Shay Tal said, “In the world below hang fessups like stars. They are the souls of the dead. Here you see the souls of the unborn. As above, so below.”

“I think we have to look to an entirely different principle to explain the sky,” Vry said firmly. “All motions here are regular. The stars advance about that bright star there, which we call the polar star.” She pointed to a star high above their heads. “In the twenty-five hours of the day, the stars rotate once rising in the east and setting in the west like the two sentinels. Doesn’t that prove they are similar to the two sentinels, only much farther from us?”

The young women showed Shay Tal the star map they were making, with the relative positions of stars marked on a vellum sheet. She evinced little interest, and said, “The stars cannot affect us as the gossies do. How does this hobby of yours advance knowledge? You’d better to sleep at night.”

Vry sighed. “The sky is alive. It’s not a tomb, like the world below. Oyre and I have stood here and seen comets flaring, landing on the earth. And there are four bright stars that move differently from all the others, the wanderers, of which the old songs sing. Those wanderers sometimes double back in their passage across the sky. And one comes over very fast. We’ll see it presently. We think it’s close to us, and we call it Kaidaw, because of its speed.”

Shay Tal rubbed her hands together, looking apprehensively about.

“Well, it’s cold up here.”

“It’s colder still down below, where the gossies lie,” Oyre retorted.

“You keep a watch on your tongue, young woman. You’re no friend of the academy if you distract Vry from her proper work.”

Her face became cold and hawklike; she turned away quickly, as if to shield Oyre and Vry from its sight, and climbed back downstairs without further words.

“Oh, I shall pay for this,” Vry said. “I shall have to be extra humble to make up for this.”

“You’re too humble, Vry, and she’s too haughty. Scumb her academy. She’s scared of the sky, like most people. That’s her trouble, sorceress or no sorceress. She puts up with stupid people like Amin Lim because they pander to her haughtiness.”

She clutched Vry with a sort of angry passion and began to list the stupidities of everyone she knew.

“What upsets me is that we did not get the chance to make her look through our telescope,” Vry said.

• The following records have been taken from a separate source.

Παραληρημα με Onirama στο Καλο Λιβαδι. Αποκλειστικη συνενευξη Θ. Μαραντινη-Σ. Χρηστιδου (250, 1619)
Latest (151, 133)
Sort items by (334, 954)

It was the telescope that had made the greatest difference to Vry’s astronomical interest. When Aoz Roon had become lord, and had gone to live in the big tower, Oyre had been free to grub through all kinds of decaying possessions stored there in trunks. The telescope had come to light tucked among moth-riddled clothes which fell to pieces at the touch. It was simply made—perhaps by the long-defunct glass-makers corps—being no more than a leather tube which held two lenses in place; but when turned upon the wandering stars, the telescope had the power to change Vry’s perceptions. For the wanderers showed distinct discs. In that, they resembled the sentinels, though they did not emit light.